## Task instructions
When you reach the line that contains "This screenshot has height=534, width=627." in the entries below, begin returning lines exactly as written and continue through the last one.

## Data to process
-=-=-=-=-
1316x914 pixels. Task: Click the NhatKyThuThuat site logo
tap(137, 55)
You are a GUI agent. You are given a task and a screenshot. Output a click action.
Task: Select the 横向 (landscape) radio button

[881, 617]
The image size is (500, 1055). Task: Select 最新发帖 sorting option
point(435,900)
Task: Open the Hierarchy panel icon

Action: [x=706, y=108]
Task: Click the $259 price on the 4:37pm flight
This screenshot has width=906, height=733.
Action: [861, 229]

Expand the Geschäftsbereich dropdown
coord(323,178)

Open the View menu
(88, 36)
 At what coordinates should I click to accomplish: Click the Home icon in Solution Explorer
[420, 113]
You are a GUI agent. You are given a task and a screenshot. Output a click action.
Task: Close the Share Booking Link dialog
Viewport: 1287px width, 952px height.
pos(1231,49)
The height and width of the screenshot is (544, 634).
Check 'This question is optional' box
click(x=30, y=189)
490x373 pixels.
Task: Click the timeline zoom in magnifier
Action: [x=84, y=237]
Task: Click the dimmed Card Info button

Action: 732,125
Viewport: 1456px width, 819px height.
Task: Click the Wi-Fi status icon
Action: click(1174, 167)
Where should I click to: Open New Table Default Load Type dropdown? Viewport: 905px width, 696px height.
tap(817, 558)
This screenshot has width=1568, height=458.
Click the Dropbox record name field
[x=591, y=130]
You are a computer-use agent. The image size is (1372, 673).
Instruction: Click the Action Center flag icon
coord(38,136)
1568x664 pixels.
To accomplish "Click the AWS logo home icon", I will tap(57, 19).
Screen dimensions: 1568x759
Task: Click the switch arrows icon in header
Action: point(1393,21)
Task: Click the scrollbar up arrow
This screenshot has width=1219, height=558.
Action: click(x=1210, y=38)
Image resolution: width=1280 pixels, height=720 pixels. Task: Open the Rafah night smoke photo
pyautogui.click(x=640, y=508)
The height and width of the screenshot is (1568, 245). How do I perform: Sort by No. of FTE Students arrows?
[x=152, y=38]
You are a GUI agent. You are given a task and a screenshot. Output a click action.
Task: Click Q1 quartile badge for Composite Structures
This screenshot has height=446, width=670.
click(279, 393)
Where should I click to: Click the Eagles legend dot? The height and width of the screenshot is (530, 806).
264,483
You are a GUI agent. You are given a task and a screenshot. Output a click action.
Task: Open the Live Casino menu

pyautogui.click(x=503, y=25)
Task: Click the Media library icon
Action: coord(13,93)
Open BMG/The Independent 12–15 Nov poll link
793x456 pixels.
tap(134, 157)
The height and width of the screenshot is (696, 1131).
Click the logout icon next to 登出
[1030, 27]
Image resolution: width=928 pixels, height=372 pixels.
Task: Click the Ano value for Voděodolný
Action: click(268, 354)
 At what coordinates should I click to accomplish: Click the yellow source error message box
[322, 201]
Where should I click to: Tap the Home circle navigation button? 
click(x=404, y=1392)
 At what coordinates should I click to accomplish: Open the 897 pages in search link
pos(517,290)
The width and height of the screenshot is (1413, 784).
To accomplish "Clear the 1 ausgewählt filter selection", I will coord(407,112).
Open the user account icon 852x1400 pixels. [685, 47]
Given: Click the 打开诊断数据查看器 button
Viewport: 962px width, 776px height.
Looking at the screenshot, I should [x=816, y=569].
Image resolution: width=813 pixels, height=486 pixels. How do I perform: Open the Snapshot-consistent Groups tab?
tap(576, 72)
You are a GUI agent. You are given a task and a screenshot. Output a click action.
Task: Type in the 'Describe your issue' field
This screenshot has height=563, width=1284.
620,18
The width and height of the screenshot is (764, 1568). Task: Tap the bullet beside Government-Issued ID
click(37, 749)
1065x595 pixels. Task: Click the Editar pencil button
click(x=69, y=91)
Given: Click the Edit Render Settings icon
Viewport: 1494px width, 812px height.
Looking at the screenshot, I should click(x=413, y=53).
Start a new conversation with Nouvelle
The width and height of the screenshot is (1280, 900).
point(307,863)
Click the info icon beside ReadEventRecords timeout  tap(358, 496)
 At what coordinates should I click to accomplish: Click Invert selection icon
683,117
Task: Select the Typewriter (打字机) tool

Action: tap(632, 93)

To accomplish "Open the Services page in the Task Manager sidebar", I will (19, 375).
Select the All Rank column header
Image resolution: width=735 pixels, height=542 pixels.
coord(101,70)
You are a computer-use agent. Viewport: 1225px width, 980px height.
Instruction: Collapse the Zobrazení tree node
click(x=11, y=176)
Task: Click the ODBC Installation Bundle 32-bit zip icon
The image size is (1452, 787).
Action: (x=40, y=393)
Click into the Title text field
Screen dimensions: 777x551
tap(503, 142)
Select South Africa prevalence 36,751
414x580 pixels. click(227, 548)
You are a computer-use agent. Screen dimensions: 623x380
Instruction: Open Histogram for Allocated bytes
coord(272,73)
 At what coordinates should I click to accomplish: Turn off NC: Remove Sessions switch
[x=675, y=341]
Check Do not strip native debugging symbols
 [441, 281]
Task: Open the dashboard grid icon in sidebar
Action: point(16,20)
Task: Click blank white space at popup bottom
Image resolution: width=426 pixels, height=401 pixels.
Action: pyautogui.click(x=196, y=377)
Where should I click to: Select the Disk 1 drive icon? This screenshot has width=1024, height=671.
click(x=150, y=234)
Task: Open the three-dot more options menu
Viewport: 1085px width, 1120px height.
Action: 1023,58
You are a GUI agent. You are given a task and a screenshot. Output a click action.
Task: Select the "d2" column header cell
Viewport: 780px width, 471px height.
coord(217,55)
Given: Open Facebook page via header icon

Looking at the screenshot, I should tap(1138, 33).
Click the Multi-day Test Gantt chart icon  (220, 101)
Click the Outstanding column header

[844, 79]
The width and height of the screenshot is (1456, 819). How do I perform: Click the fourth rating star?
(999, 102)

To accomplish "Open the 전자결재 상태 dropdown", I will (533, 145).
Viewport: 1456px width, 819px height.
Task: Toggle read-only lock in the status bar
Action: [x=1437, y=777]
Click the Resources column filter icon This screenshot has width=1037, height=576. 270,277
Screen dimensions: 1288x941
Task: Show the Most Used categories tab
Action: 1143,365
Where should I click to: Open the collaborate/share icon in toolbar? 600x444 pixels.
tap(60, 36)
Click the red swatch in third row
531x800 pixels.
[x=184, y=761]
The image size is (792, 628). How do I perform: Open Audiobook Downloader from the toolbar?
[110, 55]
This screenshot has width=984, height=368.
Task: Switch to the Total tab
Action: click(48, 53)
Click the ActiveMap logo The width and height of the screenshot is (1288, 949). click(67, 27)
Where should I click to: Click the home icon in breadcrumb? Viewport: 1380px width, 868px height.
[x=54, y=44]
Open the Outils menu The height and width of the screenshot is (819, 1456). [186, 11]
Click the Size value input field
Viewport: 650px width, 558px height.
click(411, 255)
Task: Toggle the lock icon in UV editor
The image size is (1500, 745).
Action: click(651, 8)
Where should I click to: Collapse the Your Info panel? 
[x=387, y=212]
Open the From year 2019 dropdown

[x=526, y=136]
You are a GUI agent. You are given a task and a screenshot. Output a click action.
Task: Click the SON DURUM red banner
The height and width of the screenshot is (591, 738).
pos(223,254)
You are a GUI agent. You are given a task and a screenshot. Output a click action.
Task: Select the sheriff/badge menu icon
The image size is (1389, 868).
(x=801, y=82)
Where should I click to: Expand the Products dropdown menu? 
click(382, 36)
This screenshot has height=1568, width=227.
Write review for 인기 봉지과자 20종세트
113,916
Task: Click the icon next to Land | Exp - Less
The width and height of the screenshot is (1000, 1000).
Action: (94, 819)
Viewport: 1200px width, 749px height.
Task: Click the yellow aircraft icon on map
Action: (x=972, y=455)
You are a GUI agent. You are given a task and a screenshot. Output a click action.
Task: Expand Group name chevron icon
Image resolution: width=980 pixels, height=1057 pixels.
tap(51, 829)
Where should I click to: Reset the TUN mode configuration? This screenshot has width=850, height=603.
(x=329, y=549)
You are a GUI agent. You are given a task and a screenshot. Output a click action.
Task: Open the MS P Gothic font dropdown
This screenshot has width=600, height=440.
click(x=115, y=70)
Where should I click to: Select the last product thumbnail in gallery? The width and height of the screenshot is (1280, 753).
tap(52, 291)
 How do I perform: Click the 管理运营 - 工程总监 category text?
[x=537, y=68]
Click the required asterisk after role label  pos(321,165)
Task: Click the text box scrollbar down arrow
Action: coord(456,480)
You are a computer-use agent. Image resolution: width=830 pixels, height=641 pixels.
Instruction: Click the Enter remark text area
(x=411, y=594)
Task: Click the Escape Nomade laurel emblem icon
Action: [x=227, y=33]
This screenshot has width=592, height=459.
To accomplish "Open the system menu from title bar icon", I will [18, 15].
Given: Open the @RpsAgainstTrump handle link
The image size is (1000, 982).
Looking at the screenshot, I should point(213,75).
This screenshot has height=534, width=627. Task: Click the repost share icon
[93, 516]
-=-=-=-=-
## Exercise solution
This screenshot has height=534, width=627. Task: Click the repost share icon
[93, 516]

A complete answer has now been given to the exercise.